"Going Natural" in the Age of Facial Optimization
Briefly

"Going Natural" in the Age of Facial Optimization
"I am familiar with this feeling. Breadcrumb trails of heat lead to pain that's called minor, pressure that's called surprising. Rooms like this-the salon where my scalp scalds as my curls burn away or the aesthetician's office where I lie as vulnerable as I might in a hospital bed-are drenched in anxiety's musk, scented with antibacterial spray. The women who leave me their warmth are like older sisters, evidence files, guinea pigs, role models, comrades, and competition."
"The chair is plush, its knobs and levers obscured like the vials, needles, and chemicals stored somewhere out of sight. On the plasma screen affixed to the pastel-pink wall, a slideshow plays. Disembodied features float across my field of vision. Segments of faces appear in before-and-after pairs. Pinched lips engorge. Furrowed foreheads flatten. I'm waiting, wondering whether to be pricked with a needle and bleed money."
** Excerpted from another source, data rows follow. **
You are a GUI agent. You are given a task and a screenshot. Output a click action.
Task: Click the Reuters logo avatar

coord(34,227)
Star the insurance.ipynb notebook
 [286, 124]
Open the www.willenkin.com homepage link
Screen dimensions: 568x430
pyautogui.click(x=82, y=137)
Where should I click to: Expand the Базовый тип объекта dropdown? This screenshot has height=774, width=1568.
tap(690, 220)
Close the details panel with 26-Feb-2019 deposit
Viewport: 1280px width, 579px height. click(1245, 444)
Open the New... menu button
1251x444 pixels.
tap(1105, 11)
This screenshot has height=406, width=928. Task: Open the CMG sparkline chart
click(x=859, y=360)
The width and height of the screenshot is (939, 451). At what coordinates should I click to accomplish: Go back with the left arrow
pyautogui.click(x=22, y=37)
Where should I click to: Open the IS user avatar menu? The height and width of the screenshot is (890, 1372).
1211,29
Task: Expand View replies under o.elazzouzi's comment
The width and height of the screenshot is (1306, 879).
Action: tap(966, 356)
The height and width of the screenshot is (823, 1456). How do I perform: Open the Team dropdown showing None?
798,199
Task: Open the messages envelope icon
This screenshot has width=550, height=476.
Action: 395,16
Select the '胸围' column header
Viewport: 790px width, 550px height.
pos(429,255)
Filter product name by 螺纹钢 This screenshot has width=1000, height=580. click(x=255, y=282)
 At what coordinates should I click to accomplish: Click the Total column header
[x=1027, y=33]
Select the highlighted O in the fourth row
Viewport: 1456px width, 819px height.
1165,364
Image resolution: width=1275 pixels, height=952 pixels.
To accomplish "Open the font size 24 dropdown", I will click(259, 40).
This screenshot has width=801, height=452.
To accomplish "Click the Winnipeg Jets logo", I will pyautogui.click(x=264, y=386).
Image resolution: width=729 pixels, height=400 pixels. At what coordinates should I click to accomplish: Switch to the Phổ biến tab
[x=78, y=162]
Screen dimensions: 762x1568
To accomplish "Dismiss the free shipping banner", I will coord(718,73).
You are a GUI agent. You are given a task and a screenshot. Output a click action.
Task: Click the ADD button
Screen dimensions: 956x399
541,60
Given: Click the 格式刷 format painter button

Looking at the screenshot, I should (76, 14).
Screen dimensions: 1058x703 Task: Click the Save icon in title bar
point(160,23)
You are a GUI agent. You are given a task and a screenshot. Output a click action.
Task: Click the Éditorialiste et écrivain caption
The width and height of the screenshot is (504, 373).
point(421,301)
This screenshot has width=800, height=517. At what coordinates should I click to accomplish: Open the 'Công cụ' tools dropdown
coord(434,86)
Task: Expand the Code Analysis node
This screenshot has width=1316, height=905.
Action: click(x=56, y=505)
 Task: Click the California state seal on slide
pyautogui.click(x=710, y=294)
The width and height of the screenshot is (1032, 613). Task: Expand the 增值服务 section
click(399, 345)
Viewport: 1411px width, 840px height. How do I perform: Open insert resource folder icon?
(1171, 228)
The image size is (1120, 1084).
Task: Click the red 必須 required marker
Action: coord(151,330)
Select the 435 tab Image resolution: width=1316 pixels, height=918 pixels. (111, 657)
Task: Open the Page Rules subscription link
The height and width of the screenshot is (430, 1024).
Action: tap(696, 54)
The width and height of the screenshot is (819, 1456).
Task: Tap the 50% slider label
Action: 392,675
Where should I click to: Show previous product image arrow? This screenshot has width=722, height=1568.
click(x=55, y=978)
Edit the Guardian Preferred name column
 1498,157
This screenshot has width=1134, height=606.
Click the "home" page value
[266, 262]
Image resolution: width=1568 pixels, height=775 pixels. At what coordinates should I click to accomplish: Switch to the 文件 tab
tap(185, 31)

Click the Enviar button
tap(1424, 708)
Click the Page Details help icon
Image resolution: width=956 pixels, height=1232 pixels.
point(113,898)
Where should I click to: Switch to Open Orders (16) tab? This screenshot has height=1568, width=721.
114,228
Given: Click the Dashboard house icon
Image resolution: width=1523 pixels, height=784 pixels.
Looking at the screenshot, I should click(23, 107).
A rapidly expanding medspa industry, fueled by influencer imagery and peer examples, pushes women into cosmetic procedures as investments in appearance and social standing. Salons and aesthetic clinics create intimate, anxious environments where vulnerability and bodily exposure coexist with sanitized displays of before-and-after results. Women experience communal dynamics that mix camaraderie, competition, and role-modeling, and they navigate decisions shaped by fear of losing aesthetic advantage. Financial, physical, and emotional costs are framed as necessary outlays for maintaining perceived cosmetic capital and belonging in a culture that prizes curated appearance.